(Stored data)
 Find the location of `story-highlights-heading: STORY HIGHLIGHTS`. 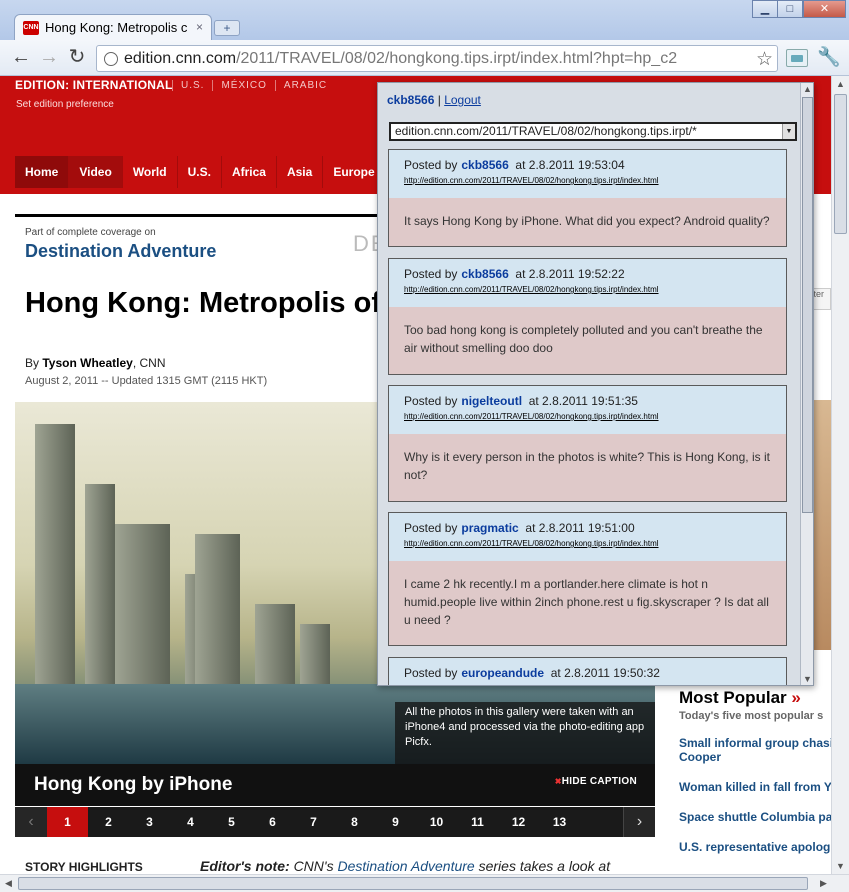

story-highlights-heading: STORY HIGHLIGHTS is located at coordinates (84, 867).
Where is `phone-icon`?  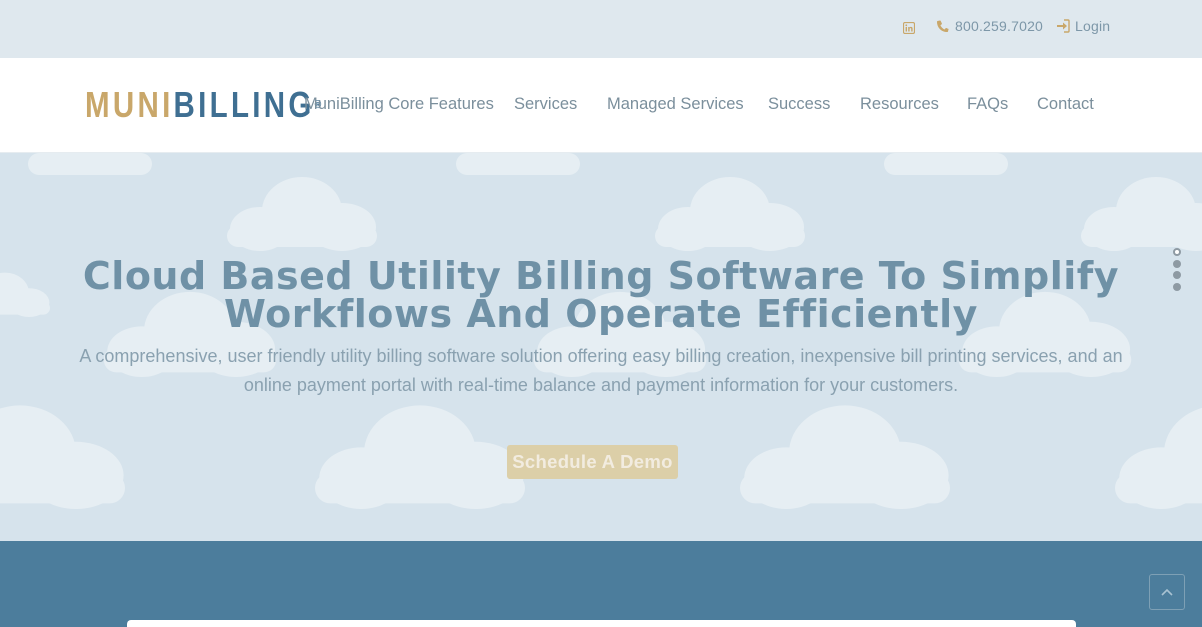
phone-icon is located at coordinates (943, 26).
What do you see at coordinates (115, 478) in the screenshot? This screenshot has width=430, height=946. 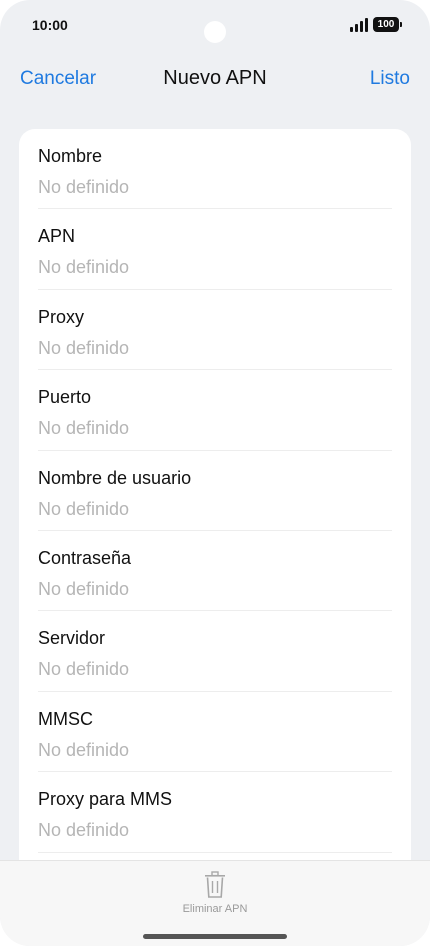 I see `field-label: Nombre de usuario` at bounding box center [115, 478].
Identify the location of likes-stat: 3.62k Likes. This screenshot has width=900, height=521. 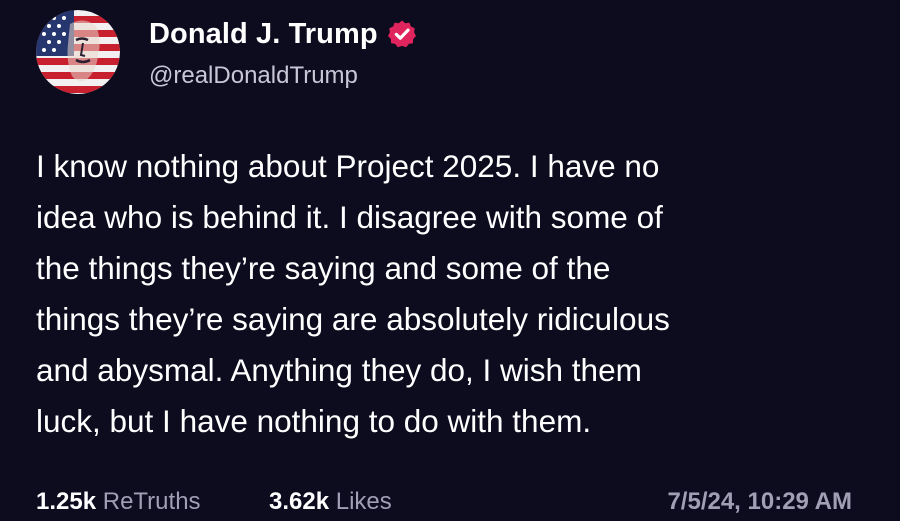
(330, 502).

◆ ASSIGNMENT ◆
Copy the records verbatim from the line containing "Identify the location" through the end of the records, including both ends. Leave the pictures out of your copy.

◆ COMPLETED EXERCISE ◆
Identify the location of likes-stat: 3.62k Likes. This screenshot has width=900, height=521. 
(330, 502).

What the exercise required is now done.